First and foremost, (belated) congratulations Lys! Depending on how you figure these things, having been through the Bristol MSc program together makes us all either academic siblings or cousins. Either way, you always like to see your family do well, and the number of people that have gone on to PhD programs from our year is really phenomenal (and, I think, uncharacteristic). I'm sure you'll all agree that this is yet more evidence that ours was the greatest MSc class ever...
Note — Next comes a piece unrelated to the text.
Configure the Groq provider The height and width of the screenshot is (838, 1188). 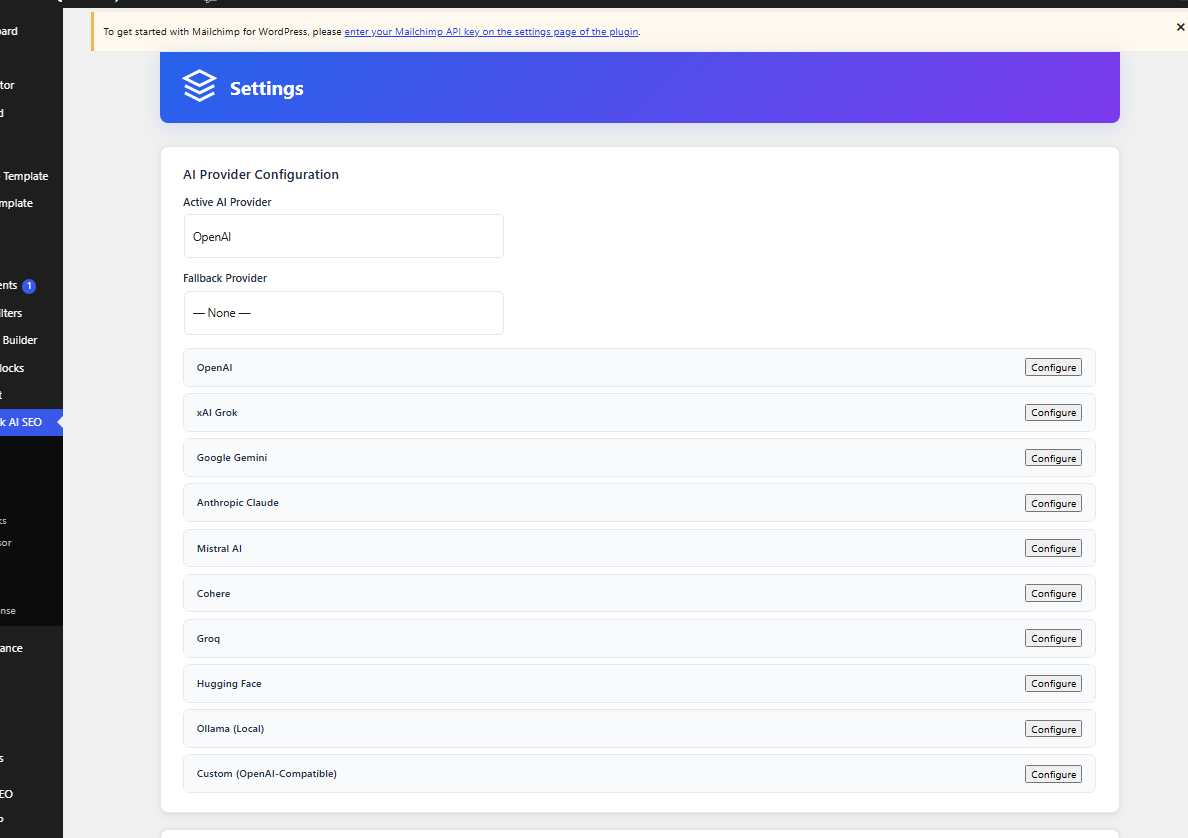click(1053, 639)
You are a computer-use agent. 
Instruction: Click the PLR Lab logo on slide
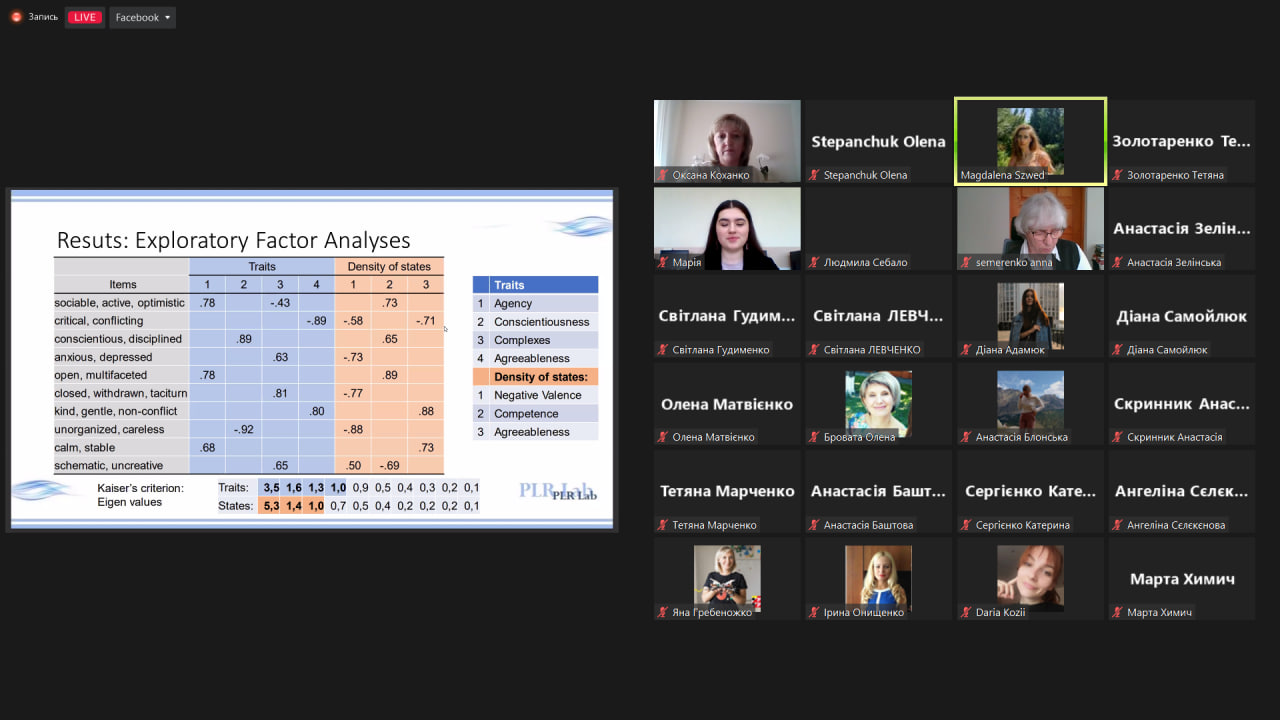[557, 490]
Secondly, since the original purpose of this blog was to keep one another updated on what we were working on, I thought I'd announce that I've finally - after several false starts - settled on what exactly I'll be doing for my dissertation project. Most of you are, I imagine, at least vaguely familiar with the mid-Miocene climatic optimum. For those of you that aren't, it was a period of global warming that peaked around 16 million years ago at temperatures that are right around those predicted by several models of modern climate change. Of course, one of the great questions of our age is how climate change can affect ecology, and I like to think that paleontology has some answers. I'll be looking at a transect along the west coast of North America (Oregon-Mexico) for the duration of the Miocene to see if any trends in body size are apparent. I have two hypotheses to test. First, body size within taxa should increase the further north you go, as has long been observed in extant animals. Second, the mid-Miocene climatic optimum should lead to a decrease of body size, a trend which should reverse once steady cooling sets in later in the Miocene. Of course, I can't look at every Miocene mammal out there, or I would be at this forever. So, I spent a good deal of last week leafing through the literature and playing around on MIOMAP to pick three taxa that represent different ecological categories and body sizes and I wound up opting to look at canids, sciurids, and equids. Yes, after my childhood dreams of working on dinosaurs, I'm now looking to get my PhD by studying dogs, squirrels, and horses. That might have bothered me once, but I've now come around to the point of view that the question is much more important than the taxa you use to answer it, and these three families are ideal for looking at ecological changes in the mid-Miocene, in that they all have very good fossil records and very well resolved phylogenies (plus, by studying horses, I get to add my name as a tiny footnote to a list that includes Huxley, Marsh, and Osborn, among many others). I won't bore you all with the methods; suffice it to say I'll be making a lot of trips to California, which is no great hardship.
That's my plan for the next few years; what have all the rest of you been up to?